▶ _Rows_:
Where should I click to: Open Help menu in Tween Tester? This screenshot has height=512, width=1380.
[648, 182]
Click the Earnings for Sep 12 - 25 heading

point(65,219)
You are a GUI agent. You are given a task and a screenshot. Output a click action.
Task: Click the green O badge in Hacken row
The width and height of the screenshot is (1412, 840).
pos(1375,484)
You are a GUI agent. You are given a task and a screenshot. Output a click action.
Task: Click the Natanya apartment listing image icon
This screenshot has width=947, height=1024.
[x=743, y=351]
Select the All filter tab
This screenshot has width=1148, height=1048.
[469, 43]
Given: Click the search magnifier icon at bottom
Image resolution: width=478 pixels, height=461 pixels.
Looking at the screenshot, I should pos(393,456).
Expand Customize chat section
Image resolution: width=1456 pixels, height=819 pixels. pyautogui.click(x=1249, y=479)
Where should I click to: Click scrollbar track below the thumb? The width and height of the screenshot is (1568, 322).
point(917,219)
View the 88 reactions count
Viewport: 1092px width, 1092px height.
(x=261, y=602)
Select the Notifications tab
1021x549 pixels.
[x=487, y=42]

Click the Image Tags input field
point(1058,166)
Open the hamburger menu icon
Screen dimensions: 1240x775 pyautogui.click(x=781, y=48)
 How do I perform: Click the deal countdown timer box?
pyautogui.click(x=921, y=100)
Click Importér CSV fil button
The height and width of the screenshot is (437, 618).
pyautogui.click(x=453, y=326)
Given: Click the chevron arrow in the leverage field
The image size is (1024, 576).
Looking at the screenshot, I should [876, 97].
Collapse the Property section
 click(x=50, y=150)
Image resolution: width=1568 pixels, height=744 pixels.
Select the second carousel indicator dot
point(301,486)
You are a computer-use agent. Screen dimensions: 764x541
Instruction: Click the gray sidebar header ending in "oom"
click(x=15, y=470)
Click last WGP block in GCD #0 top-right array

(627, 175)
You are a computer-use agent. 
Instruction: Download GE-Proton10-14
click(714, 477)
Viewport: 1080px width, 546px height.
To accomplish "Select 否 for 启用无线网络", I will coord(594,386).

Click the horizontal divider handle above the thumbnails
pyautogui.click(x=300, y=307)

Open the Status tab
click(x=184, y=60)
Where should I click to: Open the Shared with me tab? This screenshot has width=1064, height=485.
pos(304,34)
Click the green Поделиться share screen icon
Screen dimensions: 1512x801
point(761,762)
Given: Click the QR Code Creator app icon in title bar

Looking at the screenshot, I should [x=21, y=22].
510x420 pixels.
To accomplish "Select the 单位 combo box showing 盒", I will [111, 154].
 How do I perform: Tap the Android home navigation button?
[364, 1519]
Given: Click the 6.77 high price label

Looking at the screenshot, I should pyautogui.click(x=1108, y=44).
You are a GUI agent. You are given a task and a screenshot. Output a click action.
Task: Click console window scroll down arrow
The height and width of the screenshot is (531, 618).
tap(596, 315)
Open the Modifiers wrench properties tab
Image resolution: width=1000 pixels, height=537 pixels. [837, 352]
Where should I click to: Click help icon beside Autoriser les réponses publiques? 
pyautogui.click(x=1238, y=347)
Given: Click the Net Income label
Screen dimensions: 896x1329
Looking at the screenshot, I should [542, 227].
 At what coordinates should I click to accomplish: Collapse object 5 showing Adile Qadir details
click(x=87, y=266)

▶ _Stated exercise_: Copy the data above line for line, leaving every character unchanged.

▶ _Answer for the task_:
Where should I click to: Open Help menu in Tween Tester? This screenshot has height=512, width=1380.
[648, 182]
Click the Earnings for Sep 12 - 25 heading

point(65,219)
You are a GUI agent. You are given a task and a screenshot. Output a click action.
Task: Click the green O badge in Hacken row
The width and height of the screenshot is (1412, 840).
pos(1375,484)
You are a GUI agent. You are given a task and a screenshot. Output a click action.
Task: Click the Natanya apartment listing image icon
This screenshot has width=947, height=1024.
[x=743, y=351]
Select the All filter tab
This screenshot has width=1148, height=1048.
[469, 43]
Given: Click the search magnifier icon at bottom
Image resolution: width=478 pixels, height=461 pixels.
Looking at the screenshot, I should pos(393,456).
Expand Customize chat section
Image resolution: width=1456 pixels, height=819 pixels. pyautogui.click(x=1249, y=479)
Where should I click to: Click scrollbar track below the thumb? The width and height of the screenshot is (1568, 322).
point(917,219)
View the 88 reactions count
Viewport: 1092px width, 1092px height.
(x=261, y=602)
Select the Notifications tab
1021x549 pixels.
[x=487, y=42]

Click the Image Tags input field
point(1058,166)
Open the hamburger menu icon
Screen dimensions: 1240x775 pyautogui.click(x=781, y=48)
 How do I perform: Click the deal countdown timer box?
pyautogui.click(x=921, y=100)
Click Importér CSV fil button
The height and width of the screenshot is (437, 618).
pyautogui.click(x=453, y=326)
Given: Click the chevron arrow in the leverage field
The image size is (1024, 576).
Looking at the screenshot, I should [876, 97].
Collapse the Property section
 click(x=50, y=150)
Image resolution: width=1568 pixels, height=744 pixels.
Select the second carousel indicator dot
point(301,486)
You are a computer-use agent. Screen dimensions: 764x541
Instruction: Click the gray sidebar header ending in "oom"
click(x=15, y=470)
Click last WGP block in GCD #0 top-right array

(627, 175)
You are a computer-use agent. 
Instruction: Download GE-Proton10-14
click(714, 477)
Viewport: 1080px width, 546px height.
To accomplish "Select 否 for 启用无线网络", I will coord(594,386).

Click the horizontal divider handle above the thumbnails
pyautogui.click(x=300, y=307)

Open the Status tab
click(x=184, y=60)
Where should I click to: Open the Shared with me tab? This screenshot has width=1064, height=485.
pos(304,34)
Click the green Поделиться share screen icon
Screen dimensions: 1512x801
point(761,762)
Given: Click the QR Code Creator app icon in title bar

Looking at the screenshot, I should [x=21, y=22].
510x420 pixels.
To accomplish "Select the 单位 combo box showing 盒", I will [111, 154].
 How do I perform: Tap the Android home navigation button?
[364, 1519]
Given: Click the 6.77 high price label

Looking at the screenshot, I should pyautogui.click(x=1108, y=44).
You are a GUI agent. You are given a task and a screenshot. Output a click action.
Task: Click console window scroll down arrow
The height and width of the screenshot is (531, 618).
tap(596, 315)
Open the Modifiers wrench properties tab
Image resolution: width=1000 pixels, height=537 pixels. [837, 352]
Where should I click to: Click help icon beside Autoriser les réponses publiques? 
pyautogui.click(x=1238, y=347)
Given: Click the Net Income label
Screen dimensions: 896x1329
Looking at the screenshot, I should [542, 227].
 At what coordinates should I click to accomplish: Collapse object 5 showing Adile Qadir details
click(x=87, y=266)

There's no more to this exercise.